Intanto che pensate alla risposta prendo atto che la “politica” non si è fatta attendere. Semplifico la risposta (della “politica”): “se ci sono degli incapaci, andate a chiedere a loro conto del danno subito dal territorio”.
Bene: sarebbe cosa buona e giusta che i nomi degli incapaci venissero a galla?
“Sì” o “No”?
A proposito di colpevoli che avremmo voluto vedere emergere e che, forse, non emergeranno più senza per questo essere annegati, abbiamo conosciuto in settimana la dieta dei cervi di Prà Cainarca: mele, carote e, naturalmente, fieno. Intanto che i simpatici quadrupedi festeggiavano lo scampato pericolo, alcuni bipedi, a loro volta, tiravano un sospiro di sollievo.
Sono felice per qualcuno di loro (coinvolto suo malgrado nella tristissima vicenda), ma continuo a chiedermi se sia giusto che chi ha deciso di buttar via tutti quei soldi non debba risponderne. Aldilà dei presunti abusi edilizi, dei supposti maltrattamenti, del compianto Amilcare, è mai possibile che si possano impunemente sperperare ottocentomila euri pubblici?
Non sforzatevi a trovare una risposta, perché, ad oggi, è “si”.
Anche se, ritengo, tutti auspicheremmo fosse “no”.
Ma “sì” e “no” oggi sono vocaboli da prendere con le pinze.
Premetto che il “no” non mi piace. Mi dà fastidio. E voi, come vi sentite quando qualcuno vi dice “no”? Ci speravate in quella risposta, magari vi eravate anche fatti delle illusioni: “ma perché mai dovrebbe dirmi di no?”.

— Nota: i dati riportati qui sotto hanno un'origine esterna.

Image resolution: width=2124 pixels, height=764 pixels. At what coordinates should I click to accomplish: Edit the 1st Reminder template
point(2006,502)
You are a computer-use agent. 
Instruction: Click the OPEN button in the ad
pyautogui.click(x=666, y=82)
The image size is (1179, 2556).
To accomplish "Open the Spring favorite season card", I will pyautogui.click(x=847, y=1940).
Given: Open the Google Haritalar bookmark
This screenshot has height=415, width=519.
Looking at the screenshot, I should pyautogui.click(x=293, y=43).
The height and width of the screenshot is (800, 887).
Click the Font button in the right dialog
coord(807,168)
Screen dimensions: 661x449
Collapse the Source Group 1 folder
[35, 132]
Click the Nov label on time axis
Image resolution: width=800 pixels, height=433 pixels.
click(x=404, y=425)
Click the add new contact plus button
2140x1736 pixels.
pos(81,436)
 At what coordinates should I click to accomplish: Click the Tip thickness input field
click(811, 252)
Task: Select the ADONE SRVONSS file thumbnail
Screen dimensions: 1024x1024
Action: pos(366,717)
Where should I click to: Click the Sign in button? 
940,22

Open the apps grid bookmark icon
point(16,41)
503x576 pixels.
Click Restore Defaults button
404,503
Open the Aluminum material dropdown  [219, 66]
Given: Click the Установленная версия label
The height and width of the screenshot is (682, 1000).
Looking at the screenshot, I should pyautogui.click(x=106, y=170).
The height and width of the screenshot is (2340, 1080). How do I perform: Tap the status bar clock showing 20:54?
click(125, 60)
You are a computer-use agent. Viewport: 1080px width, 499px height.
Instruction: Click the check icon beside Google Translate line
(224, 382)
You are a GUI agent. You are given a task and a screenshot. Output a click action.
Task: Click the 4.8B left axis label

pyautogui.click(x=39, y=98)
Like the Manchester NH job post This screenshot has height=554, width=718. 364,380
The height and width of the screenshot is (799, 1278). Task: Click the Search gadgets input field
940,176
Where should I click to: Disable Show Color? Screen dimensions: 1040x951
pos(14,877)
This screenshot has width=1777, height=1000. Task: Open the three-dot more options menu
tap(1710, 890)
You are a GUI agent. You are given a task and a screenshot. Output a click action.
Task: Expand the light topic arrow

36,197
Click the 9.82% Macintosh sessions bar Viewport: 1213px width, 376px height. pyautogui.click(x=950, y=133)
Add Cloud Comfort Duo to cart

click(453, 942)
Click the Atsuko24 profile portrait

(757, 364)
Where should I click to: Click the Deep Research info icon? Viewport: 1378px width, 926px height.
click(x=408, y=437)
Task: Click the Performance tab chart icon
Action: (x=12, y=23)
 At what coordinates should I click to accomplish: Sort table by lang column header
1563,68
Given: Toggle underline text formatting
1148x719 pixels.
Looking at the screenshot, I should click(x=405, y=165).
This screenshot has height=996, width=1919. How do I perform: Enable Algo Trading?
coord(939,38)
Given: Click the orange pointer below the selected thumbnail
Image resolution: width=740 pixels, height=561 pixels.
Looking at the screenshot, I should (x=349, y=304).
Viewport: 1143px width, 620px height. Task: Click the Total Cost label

Poi il “no” arriva e il castello cade. Magari avevi proposto di cambiare qualcosa, visto un difetto, consigliato un miglioramento. Ma è stato “no”, punto e basta.
Mi piace di più il “sì”, ma avverto delle contraddizioni. Vi hanno mai detto di sì solo per “condirvi via”? Avete mai avuto la sensazione che alla vostra domanda abbiano risposto “sì” solo per convenienza? O, visto che tra noi possiamo parlar chiaro, abbiamo mai detto un “sì” ben sapendo di non poter mantenere poi l’impegno?
Allora sarebbe stato meglio un bel “no” a costo di farci del male? Oppure il “sì” era il minore dei mali ed al bivio abbiamo scelto la strada asfaltata in discesa anziché quella sterrata in salita?
Insomma spesso dietro un “sì” si nasconde un “no”, e viceversa, ma è la vita direbbe qualcuno, la vita che è fatta di scelte, di occasioni, di opportunità ed anche, come ci stanno dicendo da mesi, di democrazia.
Bene, se così è, mi piacerebbe che democraticamente fosse stabilito che oltre a un “sì” e a un “no” sulla scheda ci fosse anche un’altra casella che ritengo potrebbe essere capace di interpretare il pensiero di molti di fronte a ciò che abbiamo davanti (e dietro): le promesse mai mantenute, i soldi buttati via, l’illusione di un futuro luminoso, l’esibizione di comparse (scarse) nel ruolo di protagonisti, gli estremi che vanno a braccetto, ciarlatani che si mettono d’accordo per starti sul collo e non mollare la presa.
Ricordate? “Il forte si mesce col vinto nemico, col nuovo signore rimane l’antico…”, e se capiss più negott.
Per concludere vorrei, non so quanto manzonianamente e/o democraticamente, che mi fosse concessa la possibilità di fare la croce, oltre che sulle caselle del “sì” e del “no” anche su una terza, certo più qualunquista, sicuramente meno intelligente, indubbiamente più di comodo ma assolutamente non ipocrita: quella del “Boh”.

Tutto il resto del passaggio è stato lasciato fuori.